— Begin EXTRACT —
The worst of it was that they taught that people of African descent bore the mark of Cain and were uniquely cursed among all the people of the earth. Africans had been cursed due to their worship of demonic spirits, their abhorant tribal practices and the division of tribalism which lead to violence and dehumanization of other Africans. Evidence of the unique depravity of African people was their willingness to sell each other into slavery. (Just so we’re crystal clear – this isn’t what I think. This was the teaching of this couple, who were themselves African American.)
Not quite as bad, but still erroneous was their teaching that in order to overcome the curse put on them by God, people of African descent needed to walk the same path by which God redeemed Israel. Emancipation from slavery was their escape from Egypt. Next they must receive and keep the law which would lead to them being grafted onto the house of Israel so they could inheret the work of Jesus. Essentially they lived and practiced their faith much like Messianic Jews.
— End EXTRACT —
— Begin DATA EXTRACT —
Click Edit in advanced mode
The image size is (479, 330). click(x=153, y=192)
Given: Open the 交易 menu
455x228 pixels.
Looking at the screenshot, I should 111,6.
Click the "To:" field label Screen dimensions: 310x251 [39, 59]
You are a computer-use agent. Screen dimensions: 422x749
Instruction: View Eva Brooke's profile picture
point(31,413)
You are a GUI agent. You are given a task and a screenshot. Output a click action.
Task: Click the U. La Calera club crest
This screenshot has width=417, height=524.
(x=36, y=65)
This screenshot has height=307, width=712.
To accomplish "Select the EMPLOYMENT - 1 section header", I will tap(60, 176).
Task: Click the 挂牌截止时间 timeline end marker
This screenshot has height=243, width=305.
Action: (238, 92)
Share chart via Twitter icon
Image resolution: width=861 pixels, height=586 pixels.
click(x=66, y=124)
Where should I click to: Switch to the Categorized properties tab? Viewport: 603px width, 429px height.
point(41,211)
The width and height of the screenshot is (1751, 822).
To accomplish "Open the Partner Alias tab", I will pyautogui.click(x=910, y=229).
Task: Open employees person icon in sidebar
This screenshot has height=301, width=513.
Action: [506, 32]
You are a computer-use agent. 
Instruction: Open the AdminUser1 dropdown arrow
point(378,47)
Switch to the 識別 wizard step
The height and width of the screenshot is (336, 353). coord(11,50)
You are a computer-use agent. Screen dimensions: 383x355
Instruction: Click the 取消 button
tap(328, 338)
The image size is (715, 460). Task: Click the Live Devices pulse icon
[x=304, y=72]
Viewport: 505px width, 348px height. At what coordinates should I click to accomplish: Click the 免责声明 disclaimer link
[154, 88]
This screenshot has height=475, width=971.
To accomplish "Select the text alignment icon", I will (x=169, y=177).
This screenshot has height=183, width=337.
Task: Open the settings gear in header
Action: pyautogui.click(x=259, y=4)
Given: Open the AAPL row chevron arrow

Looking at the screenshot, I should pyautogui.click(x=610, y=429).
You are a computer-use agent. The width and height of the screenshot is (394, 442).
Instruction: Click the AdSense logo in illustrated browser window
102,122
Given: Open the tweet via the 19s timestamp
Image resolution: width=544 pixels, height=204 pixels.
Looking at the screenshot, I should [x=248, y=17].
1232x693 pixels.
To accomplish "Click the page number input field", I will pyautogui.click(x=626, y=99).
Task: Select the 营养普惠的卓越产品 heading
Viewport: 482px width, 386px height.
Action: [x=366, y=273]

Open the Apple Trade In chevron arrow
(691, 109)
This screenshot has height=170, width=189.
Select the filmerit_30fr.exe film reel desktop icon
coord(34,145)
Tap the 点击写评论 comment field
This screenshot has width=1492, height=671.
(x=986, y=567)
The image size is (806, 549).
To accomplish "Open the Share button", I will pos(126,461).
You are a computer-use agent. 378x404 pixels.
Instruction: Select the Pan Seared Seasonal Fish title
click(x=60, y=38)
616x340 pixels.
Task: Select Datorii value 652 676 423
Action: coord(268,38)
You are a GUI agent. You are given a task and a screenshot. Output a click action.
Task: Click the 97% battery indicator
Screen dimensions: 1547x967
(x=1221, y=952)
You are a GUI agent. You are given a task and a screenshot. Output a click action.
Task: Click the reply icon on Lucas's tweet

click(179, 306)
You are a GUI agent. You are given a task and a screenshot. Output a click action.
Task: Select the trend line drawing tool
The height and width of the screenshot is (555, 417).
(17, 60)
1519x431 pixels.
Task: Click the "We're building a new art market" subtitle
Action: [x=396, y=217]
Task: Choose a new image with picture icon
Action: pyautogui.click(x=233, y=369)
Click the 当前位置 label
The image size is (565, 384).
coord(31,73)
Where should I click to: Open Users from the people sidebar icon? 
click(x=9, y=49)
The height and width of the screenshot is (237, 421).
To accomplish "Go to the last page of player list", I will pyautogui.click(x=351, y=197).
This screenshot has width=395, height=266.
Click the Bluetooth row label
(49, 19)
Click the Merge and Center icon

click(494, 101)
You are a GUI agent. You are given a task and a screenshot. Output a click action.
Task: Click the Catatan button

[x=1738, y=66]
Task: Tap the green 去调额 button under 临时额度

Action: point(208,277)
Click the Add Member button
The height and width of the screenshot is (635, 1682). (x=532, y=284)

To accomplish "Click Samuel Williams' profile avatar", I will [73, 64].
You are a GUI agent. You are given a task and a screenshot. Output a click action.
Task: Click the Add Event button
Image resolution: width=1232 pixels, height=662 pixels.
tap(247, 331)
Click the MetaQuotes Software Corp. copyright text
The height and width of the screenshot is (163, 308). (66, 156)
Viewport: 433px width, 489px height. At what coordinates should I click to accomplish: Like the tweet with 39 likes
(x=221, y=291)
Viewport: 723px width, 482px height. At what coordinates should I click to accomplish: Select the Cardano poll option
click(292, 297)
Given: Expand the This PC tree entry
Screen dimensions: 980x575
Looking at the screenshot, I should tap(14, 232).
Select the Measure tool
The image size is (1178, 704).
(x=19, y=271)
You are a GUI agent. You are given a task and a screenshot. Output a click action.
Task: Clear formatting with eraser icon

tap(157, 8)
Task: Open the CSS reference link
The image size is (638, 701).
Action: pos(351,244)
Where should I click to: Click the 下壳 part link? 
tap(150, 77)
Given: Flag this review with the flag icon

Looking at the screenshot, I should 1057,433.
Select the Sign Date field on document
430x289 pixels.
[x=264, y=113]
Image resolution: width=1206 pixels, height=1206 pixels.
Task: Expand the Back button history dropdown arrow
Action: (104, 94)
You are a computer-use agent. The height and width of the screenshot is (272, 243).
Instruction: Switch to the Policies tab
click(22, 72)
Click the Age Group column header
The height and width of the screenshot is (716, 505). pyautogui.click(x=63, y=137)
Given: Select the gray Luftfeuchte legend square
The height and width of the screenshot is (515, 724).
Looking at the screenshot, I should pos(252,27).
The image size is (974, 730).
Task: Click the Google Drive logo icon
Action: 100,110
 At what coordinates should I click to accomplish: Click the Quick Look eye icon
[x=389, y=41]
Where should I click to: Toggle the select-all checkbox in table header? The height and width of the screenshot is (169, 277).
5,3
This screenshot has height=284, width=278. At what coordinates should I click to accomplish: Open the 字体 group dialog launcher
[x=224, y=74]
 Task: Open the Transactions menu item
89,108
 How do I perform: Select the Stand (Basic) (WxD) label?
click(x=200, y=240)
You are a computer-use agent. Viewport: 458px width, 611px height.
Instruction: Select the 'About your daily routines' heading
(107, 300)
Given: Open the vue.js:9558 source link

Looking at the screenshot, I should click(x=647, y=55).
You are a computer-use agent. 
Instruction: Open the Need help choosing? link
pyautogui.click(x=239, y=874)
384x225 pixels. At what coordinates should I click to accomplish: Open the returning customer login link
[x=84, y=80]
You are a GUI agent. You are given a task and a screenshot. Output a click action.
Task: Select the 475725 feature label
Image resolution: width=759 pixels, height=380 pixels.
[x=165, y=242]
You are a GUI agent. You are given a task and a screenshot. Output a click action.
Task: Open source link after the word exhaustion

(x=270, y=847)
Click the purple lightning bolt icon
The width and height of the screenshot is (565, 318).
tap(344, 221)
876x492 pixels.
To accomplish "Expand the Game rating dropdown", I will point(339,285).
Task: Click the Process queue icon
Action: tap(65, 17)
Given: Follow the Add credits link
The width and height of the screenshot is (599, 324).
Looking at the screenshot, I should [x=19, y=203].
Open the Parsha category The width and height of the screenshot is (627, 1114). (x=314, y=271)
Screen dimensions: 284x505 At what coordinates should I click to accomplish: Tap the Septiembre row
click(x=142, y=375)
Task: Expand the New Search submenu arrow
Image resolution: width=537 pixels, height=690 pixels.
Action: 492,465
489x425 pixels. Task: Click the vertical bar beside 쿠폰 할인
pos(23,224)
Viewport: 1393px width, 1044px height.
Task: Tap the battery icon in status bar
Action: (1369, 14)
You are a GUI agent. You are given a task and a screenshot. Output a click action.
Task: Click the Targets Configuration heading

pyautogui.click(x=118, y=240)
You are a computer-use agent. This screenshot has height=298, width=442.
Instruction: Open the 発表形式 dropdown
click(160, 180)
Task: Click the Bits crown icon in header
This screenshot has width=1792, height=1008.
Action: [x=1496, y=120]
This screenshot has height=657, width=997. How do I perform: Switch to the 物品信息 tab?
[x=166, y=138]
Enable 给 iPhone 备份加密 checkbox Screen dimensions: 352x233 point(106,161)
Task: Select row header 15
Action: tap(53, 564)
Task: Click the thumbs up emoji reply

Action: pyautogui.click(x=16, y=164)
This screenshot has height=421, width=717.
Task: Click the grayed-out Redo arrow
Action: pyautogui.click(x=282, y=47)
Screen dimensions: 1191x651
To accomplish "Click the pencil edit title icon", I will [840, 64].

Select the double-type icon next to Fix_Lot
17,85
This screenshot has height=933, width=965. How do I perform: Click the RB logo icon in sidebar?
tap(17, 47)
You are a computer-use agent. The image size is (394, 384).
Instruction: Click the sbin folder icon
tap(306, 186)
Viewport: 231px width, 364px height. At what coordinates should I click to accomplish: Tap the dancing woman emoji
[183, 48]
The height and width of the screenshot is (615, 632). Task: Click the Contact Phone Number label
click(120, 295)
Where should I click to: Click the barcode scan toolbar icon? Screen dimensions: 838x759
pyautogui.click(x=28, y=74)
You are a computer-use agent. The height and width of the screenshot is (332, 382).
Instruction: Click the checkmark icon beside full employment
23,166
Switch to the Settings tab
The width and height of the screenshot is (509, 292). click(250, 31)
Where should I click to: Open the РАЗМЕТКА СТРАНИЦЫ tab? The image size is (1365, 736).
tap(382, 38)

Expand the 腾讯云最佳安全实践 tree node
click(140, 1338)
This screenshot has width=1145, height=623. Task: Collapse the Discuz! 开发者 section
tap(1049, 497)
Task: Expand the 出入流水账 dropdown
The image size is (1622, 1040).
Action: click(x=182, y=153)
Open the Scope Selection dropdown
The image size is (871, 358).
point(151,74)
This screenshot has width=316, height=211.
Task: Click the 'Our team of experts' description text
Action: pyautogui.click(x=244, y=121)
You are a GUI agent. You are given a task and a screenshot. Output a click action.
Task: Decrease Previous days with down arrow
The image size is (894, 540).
— End DATA EXTRACT —
STATED EXERCISE> Please echo the passage on the couple's teaching word for word, from start to finish. The data above plays no part in what comes next.

SOLUTION TO THIS EXERCISE>
The worst of it was that they taught that people of African descent bore the mark of Cain and were uniquely cursed among all the people of the earth. Africans had been cursed due to their worship of demonic spirits, their abhorant tribal practices and the division of tribalism which lead to violence and dehumanization of other Africans. Evidence of the unique depravity of African people was their willingness to sell each other into slavery. (Just so we’re crystal clear – this isn’t what I think. This was the teaching of this couple, who were themselves African American.)
Not quite as bad, but still erroneous was their teaching that in order to overcome the curse put on them by God, people of African descent needed to walk the same path by which God redeemed Israel. Emancipation from slavery was their escape from Egypt. Next they must receive and keep the law which would lead to them being grafted onto the house of Israel so they could inheret the work of Jesus. Essentially they lived and practiced their faith much like Messianic Jews.